The cycle of elation and disappointment is overly familiar here, having repeated itself every four years since 1990 (with the exception of 1994 when England failed to qualify for the World Cup). The tournament will start with expectations heightened beyond the realm of possibility by some combination of the players, the media, and the manager. Then there will be an initial letdown or a major gaffe (or gaffes) in one of the opening group games.
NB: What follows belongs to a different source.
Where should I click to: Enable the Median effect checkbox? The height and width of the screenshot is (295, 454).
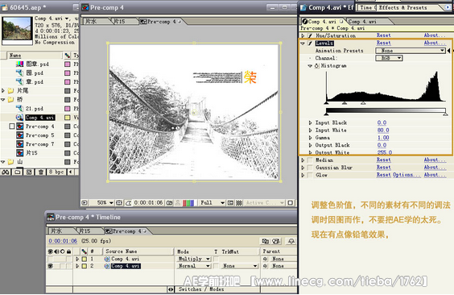pos(310,160)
This tournament has already had more foibles than the fans and media can count: Robert Green’s “hand of clod” goalkeeping travesty, the “exquisite torture” of England’s 0-0 draw against Algeria, and Wayne Rooney’s wincing after the team was booed off of the pitch to name just a few. (Paul Parker, by the way, told me that Rooney should never have lashed out at the fans who booed the England team. “There’s been players playing in my time, who had 20-30,000 people singing songs about the color of their skin,” the black ex-player said. “But when we walked off the pitch, could we say anything? No. Because we weren’t going to win that battle.”)
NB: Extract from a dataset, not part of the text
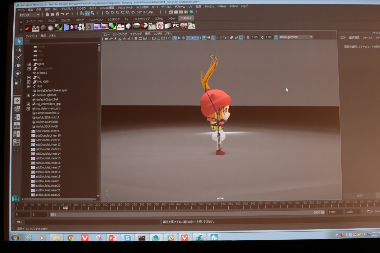Click the Undo arrow icon
This screenshot has width=380, height=253.
tap(62, 14)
England supporters get ready for the Slovenia match at the Shrewsbury Hotel, a  pub in the town center

The letdown after the Algeria game was especially harsh, with the team taking a hammering in the press and losing the faith of many ardent supporters. “With Algeria, as soon as they kicked off, you were like this is going to be hell,” Rich told me on the patio of the Shrewsbury Hotel. His prediction prior to the Slovenia match: “If I was having a bet today with sort of me last 10 pounds or whatever, I’d go on 0-0 and we’d go out.”

The next phase in the cycle came with the convincing 1-0 win over Slovenia: a return to favored status in the media and a renewed flicker of hope among the truest England supporters. “We’ll fight our way through it and win it by the odd goal,” Parker correctly surmised prior to the Slovenia match. “Then we’ll go on and start to ‘win the World Cup’ again for some unknown reason.”
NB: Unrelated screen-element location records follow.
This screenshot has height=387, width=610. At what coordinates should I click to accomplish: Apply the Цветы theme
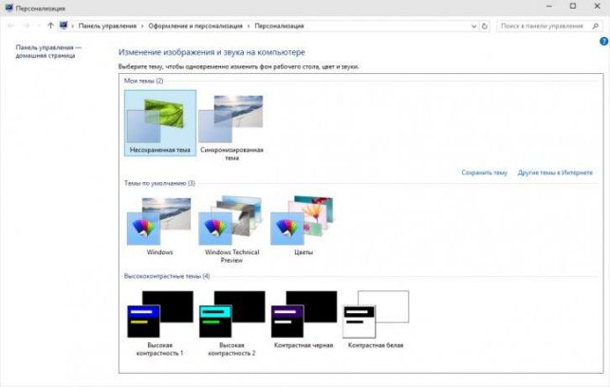click(304, 226)
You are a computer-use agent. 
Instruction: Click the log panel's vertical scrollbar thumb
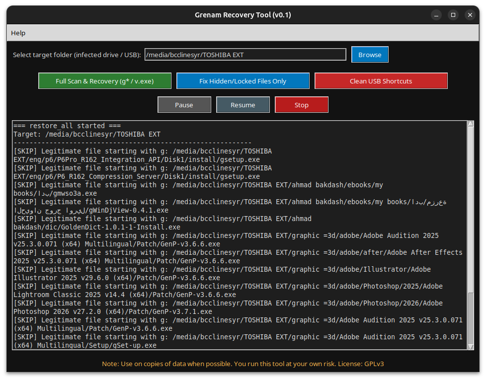pyautogui.click(x=471, y=209)
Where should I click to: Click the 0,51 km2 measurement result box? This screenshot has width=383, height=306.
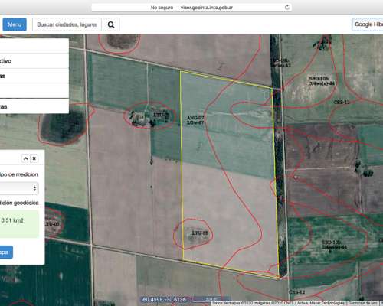click(x=19, y=224)
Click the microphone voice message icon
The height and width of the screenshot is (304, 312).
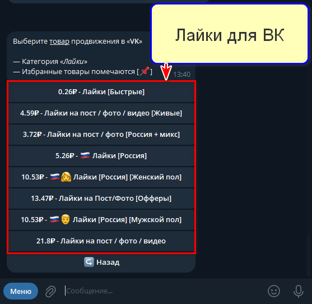coord(299,291)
For this round of redemption to last longer than a few days, the English must beat the dreaded Germans. Given Germany’s impressive form, the more-likely scenario is that they simply lose and enter the final phase of the cycle: total self-flagellation.

Still, hope—coupled with disappointment and skepticism, of course—will always spring eternal with England fans. “I’m happy with the performance, but there’s still a little bit more to go,” a tattooed, middle-aged Fabio Capello look-alike in an England shirt told me immediately after the Slovenia win. “The people that come out in the World Cup and the European Championships are not really into football, they’re all thinking we’re going to win it. The actual fans, you’re a bit more realistic, aren’t you?”